Mod - Raising turtleback
I have raised the front of the turtleback about 1.75". The firewall end is per plans and the width is the same. This required a little CAD work to create new drawings for all jigs except the one at the firewall. I also created a new template for TB-1 since it must be taller too.
Tip - Reorder step 3
I added the drip rail prior to floxing the TB-1 bulkhead into place. Afterward I realized this probably made adding the drip rail much easier. If the bulkhead was in place I would have had a harder time marking and making the drip rail.
Trick - Making the Drip Rail
Gluing the drip rail foam into place takes some trickery. The foam needs to be forced into a compound curve. I found it worked best to cut the foam into 10" - 12" lengths and glue in each one at a time. I mixed the 5-minute epoxy, added it to the premarked foam (so I knew where to add the epoxy), waited a couple of minutes, and put the foam in place at about the 4 minute mark. I then only had to hold the foam for a minute to be sure the epoxy set. Using lengths of 10" - 12" allowed me to hold the whole piece in place with all my fingers. Any longer and it would have been very difficult to hold properly.

Chapter 20

Top


Tip - Compare Cores
After you cut out all four core pieces, compare them side by side. Individually they may look fine but paired up you may find they aren't the same. I found this with my two lower winglets.
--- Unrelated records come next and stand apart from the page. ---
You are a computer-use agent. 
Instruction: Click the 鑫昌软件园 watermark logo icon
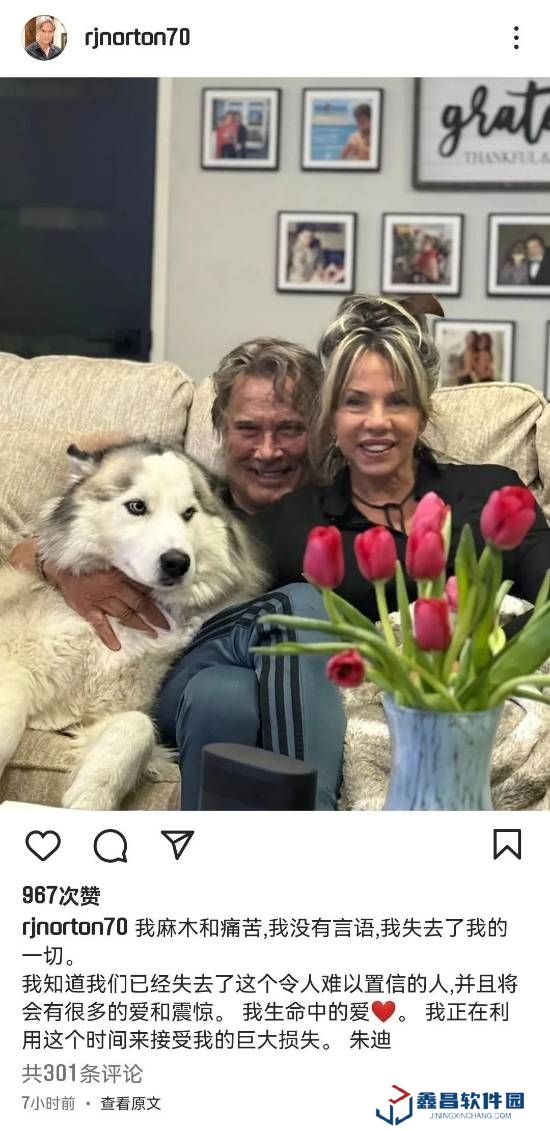click(394, 1104)
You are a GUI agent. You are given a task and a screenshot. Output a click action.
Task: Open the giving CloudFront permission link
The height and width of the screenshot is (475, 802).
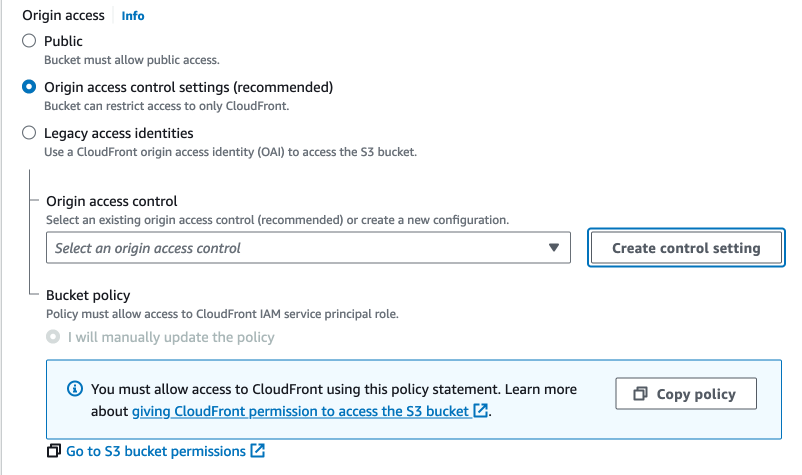[x=300, y=411]
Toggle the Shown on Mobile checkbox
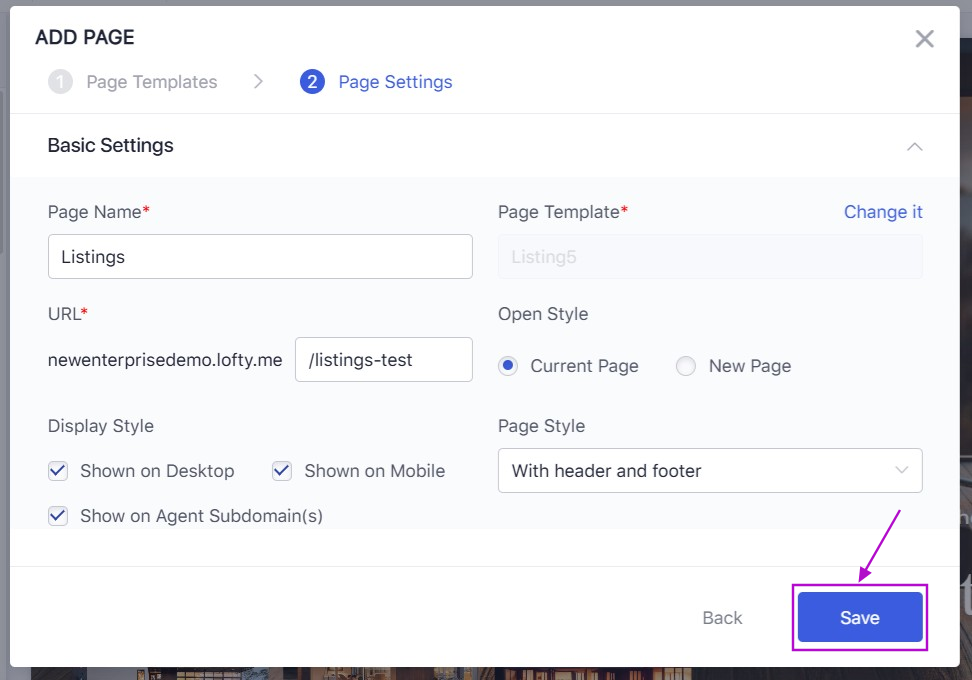This screenshot has width=972, height=680. click(282, 471)

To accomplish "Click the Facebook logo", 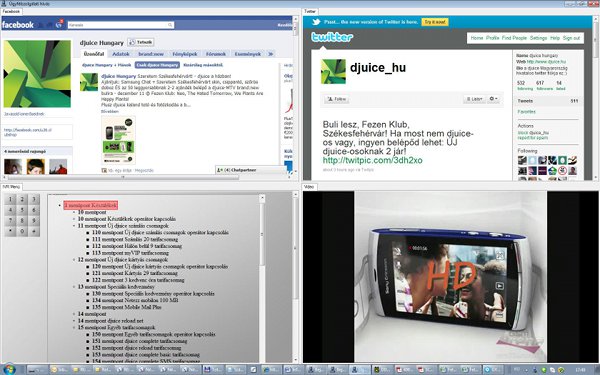I will point(18,25).
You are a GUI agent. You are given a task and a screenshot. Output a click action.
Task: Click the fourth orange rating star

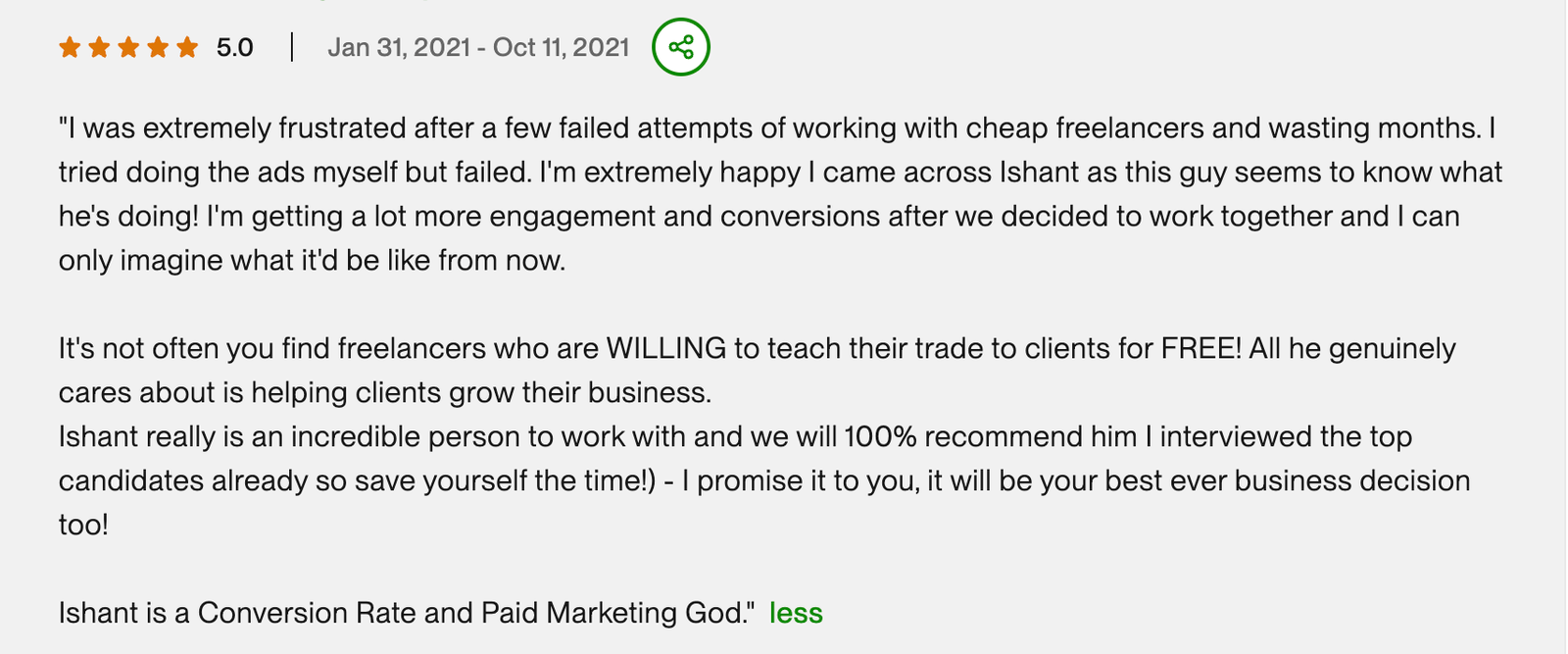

I had mounted one end of one template off by 1". Looked fine by itself but when place next to the other, it was obvious one wasn't correct.

Chapter 24

Top


Mod - Rear Seats
I made the rear seats different by attaching bulkheads similar to the front seats but attaching them to the seats instead of the fuselage. This way if I want to make room by removing the seats, the bulkheads won't be in the way.